**About this exercise:** Output every record exactly and leave each picture out.

**Saved data entries:**
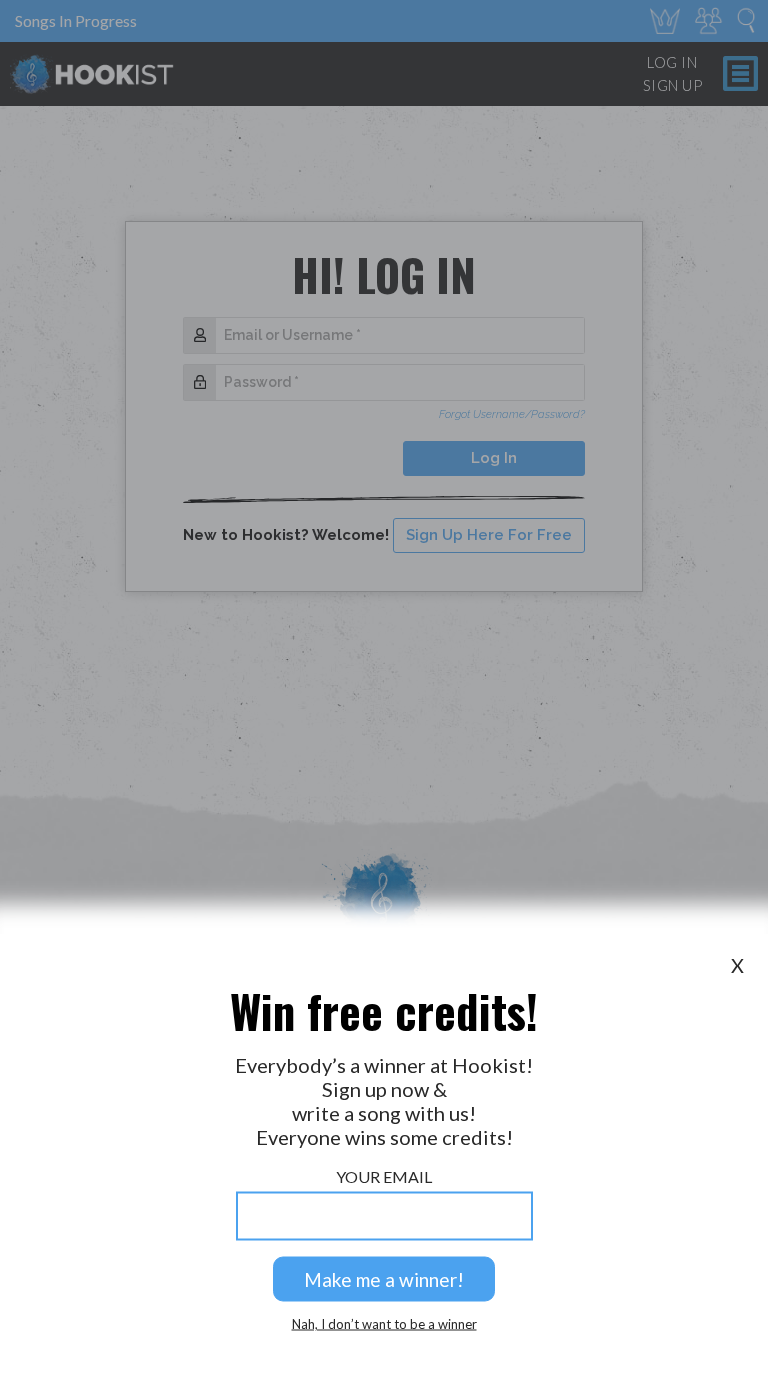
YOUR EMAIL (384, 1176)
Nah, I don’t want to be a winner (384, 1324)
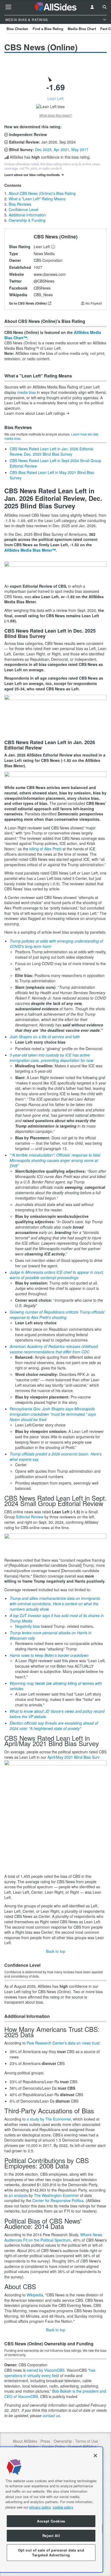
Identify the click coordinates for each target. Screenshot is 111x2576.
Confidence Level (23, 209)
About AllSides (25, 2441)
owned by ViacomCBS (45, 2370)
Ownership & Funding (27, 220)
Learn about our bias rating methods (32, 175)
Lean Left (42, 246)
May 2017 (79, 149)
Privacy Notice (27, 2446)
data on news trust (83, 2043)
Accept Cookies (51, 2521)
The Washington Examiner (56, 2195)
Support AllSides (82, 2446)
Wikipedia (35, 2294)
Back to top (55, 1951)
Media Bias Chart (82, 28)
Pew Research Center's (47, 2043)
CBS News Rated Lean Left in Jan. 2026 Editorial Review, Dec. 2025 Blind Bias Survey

**Exercise result:**
YOUR EMAIL (384, 1176)
Nah, I don’t want to be a winner (384, 1324)
Identify the click coordinates for each target. Screenshot is 111x2576.
Confidence Level (23, 209)
About AllSides (25, 2441)
owned by ViacomCBS (45, 2370)
Ownership & Funding (27, 220)
Learn about our bias rating methods (32, 175)
Lean Left (42, 246)
May 2017 (79, 149)
Privacy Notice (27, 2446)
data on news trust (83, 2043)
Accept Cookies (51, 2521)
The Washington Examiner (56, 2195)
Support AllSides (82, 2446)
Wikipedia (35, 2294)
Back to top (55, 1951)
Media Bias Chart (82, 28)
Pew Research Center's (47, 2043)
CBS News Rated Lean Left in Jan. 2026 Editorial Review, Dec. 2025 Blind Bias Survey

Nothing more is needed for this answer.